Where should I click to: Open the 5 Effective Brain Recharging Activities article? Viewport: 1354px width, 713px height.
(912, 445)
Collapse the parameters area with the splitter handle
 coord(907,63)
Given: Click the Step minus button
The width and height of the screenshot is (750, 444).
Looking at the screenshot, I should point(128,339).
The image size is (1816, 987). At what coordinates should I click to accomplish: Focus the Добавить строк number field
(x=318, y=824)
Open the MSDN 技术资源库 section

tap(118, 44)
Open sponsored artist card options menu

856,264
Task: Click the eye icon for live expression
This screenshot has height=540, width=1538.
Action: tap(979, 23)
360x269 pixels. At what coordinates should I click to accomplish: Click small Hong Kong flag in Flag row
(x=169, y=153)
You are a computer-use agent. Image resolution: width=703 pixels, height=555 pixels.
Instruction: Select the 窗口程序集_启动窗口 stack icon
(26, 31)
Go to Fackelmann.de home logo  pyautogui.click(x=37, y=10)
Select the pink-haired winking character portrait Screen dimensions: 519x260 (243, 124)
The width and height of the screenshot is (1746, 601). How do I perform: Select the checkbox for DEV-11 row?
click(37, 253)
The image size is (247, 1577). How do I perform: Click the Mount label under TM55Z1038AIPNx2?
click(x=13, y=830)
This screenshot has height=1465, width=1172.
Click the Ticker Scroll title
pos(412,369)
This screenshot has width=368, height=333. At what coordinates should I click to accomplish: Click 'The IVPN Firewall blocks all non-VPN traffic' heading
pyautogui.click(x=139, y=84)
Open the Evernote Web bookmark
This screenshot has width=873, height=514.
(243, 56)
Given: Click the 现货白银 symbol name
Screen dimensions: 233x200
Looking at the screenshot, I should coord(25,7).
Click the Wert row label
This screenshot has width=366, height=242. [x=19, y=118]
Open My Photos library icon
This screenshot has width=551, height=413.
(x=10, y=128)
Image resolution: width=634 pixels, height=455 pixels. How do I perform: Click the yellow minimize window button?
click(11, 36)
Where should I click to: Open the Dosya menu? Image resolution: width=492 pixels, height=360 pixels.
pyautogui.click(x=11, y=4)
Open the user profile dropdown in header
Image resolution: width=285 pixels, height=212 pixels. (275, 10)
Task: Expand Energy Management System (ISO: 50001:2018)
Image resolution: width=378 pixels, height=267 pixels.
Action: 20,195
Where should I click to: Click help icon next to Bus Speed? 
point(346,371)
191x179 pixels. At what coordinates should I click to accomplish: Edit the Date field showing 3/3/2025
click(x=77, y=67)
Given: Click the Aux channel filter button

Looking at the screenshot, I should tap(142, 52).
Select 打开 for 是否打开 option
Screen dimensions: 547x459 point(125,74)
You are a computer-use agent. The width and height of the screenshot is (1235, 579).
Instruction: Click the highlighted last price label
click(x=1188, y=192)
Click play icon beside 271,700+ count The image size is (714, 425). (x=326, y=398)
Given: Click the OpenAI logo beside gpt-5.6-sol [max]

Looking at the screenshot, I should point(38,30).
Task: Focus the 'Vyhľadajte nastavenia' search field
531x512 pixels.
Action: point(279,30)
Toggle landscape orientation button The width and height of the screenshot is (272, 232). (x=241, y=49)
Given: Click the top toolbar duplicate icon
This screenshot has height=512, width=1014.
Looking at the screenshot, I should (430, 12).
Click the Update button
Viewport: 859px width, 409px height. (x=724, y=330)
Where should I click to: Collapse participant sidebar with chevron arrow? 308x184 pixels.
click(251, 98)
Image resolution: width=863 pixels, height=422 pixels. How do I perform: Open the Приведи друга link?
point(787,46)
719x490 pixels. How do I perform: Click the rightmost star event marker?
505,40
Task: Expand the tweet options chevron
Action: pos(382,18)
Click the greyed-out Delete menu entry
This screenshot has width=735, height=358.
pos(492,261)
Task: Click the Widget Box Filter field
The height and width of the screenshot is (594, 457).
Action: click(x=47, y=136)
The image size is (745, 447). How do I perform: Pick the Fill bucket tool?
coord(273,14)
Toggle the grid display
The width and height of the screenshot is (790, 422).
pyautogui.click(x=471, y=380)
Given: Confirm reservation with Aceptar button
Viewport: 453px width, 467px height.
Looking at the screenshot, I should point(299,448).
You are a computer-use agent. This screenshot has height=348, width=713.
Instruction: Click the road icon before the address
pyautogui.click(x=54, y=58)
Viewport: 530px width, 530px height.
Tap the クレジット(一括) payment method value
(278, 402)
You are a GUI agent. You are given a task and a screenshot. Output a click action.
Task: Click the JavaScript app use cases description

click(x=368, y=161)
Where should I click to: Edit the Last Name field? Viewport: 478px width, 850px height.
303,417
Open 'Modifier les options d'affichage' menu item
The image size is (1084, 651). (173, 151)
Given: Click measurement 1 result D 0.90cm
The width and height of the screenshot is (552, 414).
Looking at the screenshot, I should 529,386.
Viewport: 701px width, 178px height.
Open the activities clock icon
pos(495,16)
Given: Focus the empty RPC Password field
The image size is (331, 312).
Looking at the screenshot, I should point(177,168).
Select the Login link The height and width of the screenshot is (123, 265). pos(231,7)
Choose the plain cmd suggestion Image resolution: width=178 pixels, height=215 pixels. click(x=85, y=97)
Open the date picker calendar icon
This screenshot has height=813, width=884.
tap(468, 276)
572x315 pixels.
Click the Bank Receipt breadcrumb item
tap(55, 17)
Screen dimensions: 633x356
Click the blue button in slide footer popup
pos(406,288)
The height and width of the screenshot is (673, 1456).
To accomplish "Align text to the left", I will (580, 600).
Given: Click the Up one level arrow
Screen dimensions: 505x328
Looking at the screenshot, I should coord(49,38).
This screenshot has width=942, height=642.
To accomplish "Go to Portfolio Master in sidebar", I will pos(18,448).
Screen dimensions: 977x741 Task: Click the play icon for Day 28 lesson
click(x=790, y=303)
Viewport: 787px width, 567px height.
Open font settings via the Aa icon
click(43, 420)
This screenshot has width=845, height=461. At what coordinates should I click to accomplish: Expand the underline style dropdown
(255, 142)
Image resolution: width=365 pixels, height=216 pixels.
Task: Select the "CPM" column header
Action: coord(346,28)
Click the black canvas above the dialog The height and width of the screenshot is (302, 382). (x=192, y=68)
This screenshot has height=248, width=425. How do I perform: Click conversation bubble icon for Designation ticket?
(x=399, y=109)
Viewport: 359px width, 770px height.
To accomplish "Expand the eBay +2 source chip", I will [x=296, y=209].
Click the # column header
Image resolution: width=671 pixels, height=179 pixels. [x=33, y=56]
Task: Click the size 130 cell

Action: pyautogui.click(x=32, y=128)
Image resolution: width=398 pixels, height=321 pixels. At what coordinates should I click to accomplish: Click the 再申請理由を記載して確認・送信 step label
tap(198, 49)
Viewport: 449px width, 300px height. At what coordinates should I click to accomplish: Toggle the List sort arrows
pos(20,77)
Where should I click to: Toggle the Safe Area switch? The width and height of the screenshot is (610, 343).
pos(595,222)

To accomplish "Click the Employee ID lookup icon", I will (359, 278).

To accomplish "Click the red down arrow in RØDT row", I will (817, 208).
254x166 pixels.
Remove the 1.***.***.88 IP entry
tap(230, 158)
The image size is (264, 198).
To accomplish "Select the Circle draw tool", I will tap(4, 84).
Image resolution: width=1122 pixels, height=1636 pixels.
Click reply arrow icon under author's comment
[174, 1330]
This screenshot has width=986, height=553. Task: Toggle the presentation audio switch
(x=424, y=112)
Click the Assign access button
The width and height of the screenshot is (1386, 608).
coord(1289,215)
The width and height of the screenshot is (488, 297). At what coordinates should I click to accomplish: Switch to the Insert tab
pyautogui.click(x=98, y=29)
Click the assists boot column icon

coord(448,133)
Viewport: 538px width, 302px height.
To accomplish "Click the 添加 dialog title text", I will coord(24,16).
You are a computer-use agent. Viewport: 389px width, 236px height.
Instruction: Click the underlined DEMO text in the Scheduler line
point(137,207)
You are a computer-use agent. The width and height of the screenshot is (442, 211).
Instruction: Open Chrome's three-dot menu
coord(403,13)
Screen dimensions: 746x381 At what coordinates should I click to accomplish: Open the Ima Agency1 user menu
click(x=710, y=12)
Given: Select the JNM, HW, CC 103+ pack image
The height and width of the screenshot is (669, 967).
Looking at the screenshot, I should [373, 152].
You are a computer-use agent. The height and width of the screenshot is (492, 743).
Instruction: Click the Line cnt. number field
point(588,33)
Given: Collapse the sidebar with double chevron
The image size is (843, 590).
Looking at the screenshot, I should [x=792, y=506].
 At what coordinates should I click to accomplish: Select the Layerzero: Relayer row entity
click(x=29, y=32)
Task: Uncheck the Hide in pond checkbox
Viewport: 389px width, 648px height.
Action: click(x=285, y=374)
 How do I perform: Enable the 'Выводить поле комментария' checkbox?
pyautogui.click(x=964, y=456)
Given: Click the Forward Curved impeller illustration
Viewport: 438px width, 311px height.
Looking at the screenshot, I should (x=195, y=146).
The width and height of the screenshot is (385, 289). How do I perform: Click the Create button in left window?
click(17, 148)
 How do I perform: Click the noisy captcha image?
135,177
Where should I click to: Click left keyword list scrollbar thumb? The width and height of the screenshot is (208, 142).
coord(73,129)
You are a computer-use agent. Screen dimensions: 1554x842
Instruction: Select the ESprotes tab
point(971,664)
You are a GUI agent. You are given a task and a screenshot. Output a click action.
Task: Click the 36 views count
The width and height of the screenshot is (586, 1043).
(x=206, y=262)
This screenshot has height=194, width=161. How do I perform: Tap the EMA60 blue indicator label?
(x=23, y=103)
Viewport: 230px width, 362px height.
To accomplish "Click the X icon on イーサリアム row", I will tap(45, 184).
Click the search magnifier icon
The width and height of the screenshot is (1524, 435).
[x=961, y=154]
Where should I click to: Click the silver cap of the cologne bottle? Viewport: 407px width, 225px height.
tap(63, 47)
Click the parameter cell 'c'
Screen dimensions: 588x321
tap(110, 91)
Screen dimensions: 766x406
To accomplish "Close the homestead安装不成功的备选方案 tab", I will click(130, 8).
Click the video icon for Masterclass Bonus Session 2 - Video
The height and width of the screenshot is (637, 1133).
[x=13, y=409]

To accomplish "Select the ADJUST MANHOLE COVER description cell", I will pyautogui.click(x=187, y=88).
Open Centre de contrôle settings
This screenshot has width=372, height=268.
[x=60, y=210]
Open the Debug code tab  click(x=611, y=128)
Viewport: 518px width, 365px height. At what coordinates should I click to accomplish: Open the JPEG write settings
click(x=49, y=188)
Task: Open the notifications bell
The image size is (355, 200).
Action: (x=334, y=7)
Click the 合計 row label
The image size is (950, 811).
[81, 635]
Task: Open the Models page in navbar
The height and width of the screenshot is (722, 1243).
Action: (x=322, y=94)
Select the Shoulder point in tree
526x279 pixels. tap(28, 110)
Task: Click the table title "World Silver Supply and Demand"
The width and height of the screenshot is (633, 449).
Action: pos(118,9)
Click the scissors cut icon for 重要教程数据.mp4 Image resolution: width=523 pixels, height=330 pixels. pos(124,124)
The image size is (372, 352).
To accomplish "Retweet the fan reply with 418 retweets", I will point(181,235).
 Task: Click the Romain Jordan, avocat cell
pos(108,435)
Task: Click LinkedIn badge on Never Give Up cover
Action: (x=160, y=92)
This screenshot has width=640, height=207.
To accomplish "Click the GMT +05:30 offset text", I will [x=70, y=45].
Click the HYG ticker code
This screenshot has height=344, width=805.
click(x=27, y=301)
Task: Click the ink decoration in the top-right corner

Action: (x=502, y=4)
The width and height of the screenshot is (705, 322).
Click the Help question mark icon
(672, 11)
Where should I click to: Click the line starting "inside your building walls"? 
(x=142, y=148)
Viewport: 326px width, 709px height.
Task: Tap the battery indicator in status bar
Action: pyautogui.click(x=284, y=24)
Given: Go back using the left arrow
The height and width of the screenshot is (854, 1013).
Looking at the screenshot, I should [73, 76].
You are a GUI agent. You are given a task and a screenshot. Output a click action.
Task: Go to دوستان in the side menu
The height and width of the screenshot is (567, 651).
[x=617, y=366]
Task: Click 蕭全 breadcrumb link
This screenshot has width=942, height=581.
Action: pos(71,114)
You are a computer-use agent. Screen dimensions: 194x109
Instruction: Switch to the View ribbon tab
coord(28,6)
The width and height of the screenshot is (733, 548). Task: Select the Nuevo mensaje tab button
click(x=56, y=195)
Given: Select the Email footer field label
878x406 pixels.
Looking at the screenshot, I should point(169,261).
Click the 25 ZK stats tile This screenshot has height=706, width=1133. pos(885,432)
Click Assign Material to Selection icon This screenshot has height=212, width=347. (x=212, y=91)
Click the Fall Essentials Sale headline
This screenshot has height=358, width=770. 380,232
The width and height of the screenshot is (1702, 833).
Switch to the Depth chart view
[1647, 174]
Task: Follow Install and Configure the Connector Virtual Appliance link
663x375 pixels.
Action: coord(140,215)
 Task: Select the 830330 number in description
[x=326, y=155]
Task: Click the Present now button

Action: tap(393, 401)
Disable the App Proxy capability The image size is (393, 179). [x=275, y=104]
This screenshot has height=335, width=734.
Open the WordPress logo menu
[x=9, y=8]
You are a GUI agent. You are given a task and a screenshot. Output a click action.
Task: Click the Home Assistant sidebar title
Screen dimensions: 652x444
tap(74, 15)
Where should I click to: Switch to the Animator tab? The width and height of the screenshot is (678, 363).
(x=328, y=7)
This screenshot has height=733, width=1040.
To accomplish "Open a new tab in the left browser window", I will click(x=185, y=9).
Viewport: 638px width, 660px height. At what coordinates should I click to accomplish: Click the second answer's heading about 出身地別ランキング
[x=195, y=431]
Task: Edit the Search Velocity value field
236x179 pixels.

****************************************

### ACTION ITEM
Check each line of the listing for "code". Show those that have it.

### TASK SOLUTION
Open the Debug code tab  click(x=611, y=128)
Click the HYG ticker code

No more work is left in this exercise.